Problem set:
a: Retype the stretch from "The formula" through "live calculator below." in the net present value text.
b: Answer these questions from the net present value text:
(i) What does a negative NPV mean according to the opening paragraph?
(ii) What cash flow is listed for Period 3 in the worked example?
(iii) What does the decision rule say to do with the discount rate for riskier projects?

Text passage:
—————

NPV Formula (Net Present Value)

Net present value (NPV) sums the present value of a series of future cash flows, discounting later money back to today at a chosen rate. A positive NPV means the project is expected to create value above its cost of capital; a negative NPV means it destroys value.

The formula

NPV₀ = Σ FVₜ / (1 + R)ᵗ for t = 0…n

Sums the present values of a series of future cash flows. Positive NPV means the project is profitable; negative means it loses money.

What goes into it

This calculation works from a series of period cash flows rather than single variables — enter them in the live calculator below.

Worked example

Pre-loaded example — five periods (t = 0…4) at R = 5%:

Period 0 cash flow−$500,000
Period 1$0
Period 2$100,000
Period 3$150,000
Period 4$350,000
NPV at R = 5%+$8,224

The decision rule

Accept the project when NPV > 0, reject it when NPV < 0. Between two options, prefer the higher NPV. The discount rate is your required return — raise it for riskier projects and the same cash flows are worth less today.

—————

Records from a dataset:
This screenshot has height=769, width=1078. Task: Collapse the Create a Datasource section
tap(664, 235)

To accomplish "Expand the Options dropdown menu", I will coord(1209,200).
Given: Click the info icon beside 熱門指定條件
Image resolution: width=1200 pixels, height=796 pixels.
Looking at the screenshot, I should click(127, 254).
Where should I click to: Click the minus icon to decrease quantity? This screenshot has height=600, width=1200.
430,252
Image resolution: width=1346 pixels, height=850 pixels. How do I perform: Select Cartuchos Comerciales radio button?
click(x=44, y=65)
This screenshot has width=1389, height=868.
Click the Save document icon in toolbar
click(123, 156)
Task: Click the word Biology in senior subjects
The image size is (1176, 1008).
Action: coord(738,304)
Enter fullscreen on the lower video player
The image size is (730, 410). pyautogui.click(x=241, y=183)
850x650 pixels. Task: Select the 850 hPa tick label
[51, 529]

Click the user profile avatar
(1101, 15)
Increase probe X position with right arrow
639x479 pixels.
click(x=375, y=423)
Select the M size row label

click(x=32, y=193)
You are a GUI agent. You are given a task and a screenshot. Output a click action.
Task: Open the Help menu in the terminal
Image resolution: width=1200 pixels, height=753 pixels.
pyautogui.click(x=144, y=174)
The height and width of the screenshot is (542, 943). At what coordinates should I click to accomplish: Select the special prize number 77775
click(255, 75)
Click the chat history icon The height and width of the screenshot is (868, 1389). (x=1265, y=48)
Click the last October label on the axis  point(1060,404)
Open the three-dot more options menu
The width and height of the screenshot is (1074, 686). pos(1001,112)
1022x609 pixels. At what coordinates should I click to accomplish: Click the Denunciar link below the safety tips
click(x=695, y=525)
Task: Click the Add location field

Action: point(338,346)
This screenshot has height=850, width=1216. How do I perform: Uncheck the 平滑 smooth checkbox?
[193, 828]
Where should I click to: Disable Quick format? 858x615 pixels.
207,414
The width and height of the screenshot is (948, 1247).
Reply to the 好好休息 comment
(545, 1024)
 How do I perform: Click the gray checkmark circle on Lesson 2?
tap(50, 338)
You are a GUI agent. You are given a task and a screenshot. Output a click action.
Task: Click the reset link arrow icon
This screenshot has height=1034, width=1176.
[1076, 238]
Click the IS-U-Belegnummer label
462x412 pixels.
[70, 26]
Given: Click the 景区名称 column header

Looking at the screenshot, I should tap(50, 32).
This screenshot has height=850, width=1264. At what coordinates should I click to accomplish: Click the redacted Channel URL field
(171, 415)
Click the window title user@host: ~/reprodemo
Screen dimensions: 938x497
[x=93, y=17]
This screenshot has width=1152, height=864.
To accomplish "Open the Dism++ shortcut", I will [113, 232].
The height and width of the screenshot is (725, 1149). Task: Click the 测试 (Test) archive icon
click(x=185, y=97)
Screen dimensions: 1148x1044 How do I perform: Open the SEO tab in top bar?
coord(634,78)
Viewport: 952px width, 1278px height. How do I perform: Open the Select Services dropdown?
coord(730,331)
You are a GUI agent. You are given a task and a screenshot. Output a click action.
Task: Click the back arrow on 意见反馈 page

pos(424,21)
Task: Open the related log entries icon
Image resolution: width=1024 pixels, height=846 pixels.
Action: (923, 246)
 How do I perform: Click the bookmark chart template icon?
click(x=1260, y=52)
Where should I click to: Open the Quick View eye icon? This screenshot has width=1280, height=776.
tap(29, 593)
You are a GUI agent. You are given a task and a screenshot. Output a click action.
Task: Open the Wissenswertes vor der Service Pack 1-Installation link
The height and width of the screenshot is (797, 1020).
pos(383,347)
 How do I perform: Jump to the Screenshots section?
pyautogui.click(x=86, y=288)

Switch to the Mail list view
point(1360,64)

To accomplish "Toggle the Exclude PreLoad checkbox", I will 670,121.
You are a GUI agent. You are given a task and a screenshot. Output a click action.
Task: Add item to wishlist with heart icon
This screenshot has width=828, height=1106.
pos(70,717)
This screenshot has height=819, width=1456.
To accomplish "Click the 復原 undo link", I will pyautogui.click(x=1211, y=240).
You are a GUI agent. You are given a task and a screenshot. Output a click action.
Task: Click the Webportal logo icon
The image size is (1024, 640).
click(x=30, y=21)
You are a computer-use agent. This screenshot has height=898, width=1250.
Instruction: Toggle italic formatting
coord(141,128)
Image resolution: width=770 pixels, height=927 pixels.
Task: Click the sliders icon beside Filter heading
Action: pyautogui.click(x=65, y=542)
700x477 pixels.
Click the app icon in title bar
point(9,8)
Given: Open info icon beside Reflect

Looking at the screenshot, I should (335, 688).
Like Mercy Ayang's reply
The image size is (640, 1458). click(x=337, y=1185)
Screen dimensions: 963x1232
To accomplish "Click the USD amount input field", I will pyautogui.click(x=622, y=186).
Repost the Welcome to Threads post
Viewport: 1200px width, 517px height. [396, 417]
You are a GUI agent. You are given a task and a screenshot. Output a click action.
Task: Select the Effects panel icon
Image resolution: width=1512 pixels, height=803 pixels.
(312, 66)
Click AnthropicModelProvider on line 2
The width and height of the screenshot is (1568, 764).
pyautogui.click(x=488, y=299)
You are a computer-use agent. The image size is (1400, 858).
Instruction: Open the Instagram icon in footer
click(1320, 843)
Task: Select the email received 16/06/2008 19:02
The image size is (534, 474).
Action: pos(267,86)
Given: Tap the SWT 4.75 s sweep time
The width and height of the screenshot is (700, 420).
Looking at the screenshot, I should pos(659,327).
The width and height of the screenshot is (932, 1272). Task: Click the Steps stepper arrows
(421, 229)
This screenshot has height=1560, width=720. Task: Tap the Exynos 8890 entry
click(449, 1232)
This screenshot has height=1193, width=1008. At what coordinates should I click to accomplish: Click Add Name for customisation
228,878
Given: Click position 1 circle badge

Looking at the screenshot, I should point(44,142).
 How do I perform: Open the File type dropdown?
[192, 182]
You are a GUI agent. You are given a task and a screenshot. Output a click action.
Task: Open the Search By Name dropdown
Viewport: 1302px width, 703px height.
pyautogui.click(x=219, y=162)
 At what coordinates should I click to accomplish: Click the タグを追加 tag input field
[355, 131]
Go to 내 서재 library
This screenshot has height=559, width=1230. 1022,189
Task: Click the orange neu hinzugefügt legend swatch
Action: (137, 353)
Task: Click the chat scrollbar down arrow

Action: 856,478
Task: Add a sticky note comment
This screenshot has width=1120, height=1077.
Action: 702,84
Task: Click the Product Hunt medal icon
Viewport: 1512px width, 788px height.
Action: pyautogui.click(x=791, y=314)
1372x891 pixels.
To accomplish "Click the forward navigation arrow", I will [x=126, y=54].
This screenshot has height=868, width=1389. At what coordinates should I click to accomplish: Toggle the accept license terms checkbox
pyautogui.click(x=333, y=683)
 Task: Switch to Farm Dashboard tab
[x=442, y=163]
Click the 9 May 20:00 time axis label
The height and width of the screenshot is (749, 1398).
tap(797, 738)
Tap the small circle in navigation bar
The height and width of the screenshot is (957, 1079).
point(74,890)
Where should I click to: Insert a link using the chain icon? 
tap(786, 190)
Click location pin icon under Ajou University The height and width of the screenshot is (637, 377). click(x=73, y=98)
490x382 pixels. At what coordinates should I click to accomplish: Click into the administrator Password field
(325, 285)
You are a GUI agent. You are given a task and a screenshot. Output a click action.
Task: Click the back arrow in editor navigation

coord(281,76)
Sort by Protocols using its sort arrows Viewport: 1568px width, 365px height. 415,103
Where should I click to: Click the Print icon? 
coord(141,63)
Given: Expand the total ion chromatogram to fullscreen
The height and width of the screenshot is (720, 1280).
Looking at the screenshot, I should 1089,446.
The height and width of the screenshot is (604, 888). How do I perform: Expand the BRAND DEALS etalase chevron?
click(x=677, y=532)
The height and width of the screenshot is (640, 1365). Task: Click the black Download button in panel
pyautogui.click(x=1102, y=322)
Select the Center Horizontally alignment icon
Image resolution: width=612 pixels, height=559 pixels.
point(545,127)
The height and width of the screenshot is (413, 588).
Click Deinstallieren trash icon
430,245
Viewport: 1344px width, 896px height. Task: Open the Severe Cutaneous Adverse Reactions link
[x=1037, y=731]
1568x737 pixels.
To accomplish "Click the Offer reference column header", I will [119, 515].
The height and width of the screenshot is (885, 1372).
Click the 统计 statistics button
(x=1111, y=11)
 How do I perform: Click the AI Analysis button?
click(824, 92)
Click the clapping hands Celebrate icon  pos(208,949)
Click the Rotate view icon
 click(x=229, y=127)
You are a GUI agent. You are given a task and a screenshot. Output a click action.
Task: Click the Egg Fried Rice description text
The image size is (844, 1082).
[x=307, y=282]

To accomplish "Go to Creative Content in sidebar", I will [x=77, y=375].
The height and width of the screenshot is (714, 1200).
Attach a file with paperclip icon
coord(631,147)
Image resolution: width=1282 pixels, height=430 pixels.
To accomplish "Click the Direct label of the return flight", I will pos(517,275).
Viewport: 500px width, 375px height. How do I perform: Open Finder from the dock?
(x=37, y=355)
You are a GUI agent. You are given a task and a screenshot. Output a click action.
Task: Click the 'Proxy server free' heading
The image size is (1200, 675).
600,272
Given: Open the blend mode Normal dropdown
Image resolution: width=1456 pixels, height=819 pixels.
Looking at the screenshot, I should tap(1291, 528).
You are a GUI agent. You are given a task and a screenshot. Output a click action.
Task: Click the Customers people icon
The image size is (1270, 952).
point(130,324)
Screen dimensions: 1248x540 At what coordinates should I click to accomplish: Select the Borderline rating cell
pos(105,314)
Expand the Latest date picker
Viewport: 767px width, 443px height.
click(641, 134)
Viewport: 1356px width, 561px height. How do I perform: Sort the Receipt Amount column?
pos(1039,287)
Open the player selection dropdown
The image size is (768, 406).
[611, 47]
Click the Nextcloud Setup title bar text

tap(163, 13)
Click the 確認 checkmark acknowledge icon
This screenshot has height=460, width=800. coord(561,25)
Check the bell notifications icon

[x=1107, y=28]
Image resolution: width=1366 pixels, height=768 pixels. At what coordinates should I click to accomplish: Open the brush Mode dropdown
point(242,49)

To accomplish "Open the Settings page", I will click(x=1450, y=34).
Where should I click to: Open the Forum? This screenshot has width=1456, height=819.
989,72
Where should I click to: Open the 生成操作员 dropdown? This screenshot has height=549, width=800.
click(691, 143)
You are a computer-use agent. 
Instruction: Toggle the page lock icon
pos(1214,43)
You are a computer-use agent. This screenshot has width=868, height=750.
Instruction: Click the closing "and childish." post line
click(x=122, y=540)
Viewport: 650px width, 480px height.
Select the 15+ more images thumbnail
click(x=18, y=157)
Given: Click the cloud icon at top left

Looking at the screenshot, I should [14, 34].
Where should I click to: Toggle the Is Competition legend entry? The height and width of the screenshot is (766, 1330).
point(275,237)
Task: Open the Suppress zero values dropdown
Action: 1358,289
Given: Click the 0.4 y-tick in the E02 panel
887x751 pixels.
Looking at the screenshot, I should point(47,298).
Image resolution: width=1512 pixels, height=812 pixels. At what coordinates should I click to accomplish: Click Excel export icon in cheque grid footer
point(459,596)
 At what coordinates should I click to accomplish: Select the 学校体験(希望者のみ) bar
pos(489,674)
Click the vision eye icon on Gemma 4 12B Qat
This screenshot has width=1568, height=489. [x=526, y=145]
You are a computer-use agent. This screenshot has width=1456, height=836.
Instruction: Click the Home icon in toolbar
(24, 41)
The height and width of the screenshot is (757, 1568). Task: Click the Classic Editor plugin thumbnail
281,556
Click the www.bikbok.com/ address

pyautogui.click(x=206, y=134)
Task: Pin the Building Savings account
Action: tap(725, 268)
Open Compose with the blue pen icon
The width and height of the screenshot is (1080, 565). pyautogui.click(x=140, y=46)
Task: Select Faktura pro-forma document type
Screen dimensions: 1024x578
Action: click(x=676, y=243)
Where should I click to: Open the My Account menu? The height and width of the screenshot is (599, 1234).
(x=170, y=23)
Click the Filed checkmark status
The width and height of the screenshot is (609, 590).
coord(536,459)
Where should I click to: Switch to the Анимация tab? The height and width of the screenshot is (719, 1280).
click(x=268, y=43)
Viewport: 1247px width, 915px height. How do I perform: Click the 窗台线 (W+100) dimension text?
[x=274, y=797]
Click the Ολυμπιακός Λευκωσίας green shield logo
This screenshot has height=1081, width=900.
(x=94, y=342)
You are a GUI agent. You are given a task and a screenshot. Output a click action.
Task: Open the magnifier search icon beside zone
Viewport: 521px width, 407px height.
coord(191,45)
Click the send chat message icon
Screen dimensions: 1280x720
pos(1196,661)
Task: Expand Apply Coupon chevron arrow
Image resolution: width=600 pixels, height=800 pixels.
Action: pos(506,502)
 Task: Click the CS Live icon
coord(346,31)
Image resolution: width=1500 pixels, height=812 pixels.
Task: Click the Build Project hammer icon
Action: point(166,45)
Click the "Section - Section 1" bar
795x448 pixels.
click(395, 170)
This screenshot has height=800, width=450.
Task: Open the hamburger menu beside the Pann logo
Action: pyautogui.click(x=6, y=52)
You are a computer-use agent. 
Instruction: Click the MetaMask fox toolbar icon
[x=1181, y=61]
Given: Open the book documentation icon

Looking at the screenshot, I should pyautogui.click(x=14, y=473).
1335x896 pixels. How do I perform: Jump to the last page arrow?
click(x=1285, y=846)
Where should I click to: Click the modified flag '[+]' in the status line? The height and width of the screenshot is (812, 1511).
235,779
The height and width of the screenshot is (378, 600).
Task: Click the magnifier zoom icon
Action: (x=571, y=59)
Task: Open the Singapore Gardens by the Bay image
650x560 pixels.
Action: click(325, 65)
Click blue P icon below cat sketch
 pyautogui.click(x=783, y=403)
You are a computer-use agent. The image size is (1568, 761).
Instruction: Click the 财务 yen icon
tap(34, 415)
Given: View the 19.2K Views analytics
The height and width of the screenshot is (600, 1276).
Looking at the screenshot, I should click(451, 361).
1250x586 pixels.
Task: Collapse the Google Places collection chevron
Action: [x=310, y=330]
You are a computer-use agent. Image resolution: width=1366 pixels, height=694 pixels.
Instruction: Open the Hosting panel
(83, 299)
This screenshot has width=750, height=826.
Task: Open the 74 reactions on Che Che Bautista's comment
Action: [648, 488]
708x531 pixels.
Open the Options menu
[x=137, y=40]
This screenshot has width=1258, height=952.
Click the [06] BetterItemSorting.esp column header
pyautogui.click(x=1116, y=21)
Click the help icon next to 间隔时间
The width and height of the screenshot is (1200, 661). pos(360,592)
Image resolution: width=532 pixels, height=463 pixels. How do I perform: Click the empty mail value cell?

—————

Answers for the exercise:
a:
The formula

NPV₀ = Σ FVₜ / (1 + R)ᵗ for t = 0…n

Sums the present values of a series of future cash flows. Positive NPV means the project is profitable; negative means it loses money.

What goes into it

This calculation works from a series of period cash flows rather than single variables — enter them in the live calculator below.

b:
(i) It means the project destroys value.
(ii) $150,000
(iii) Raise it.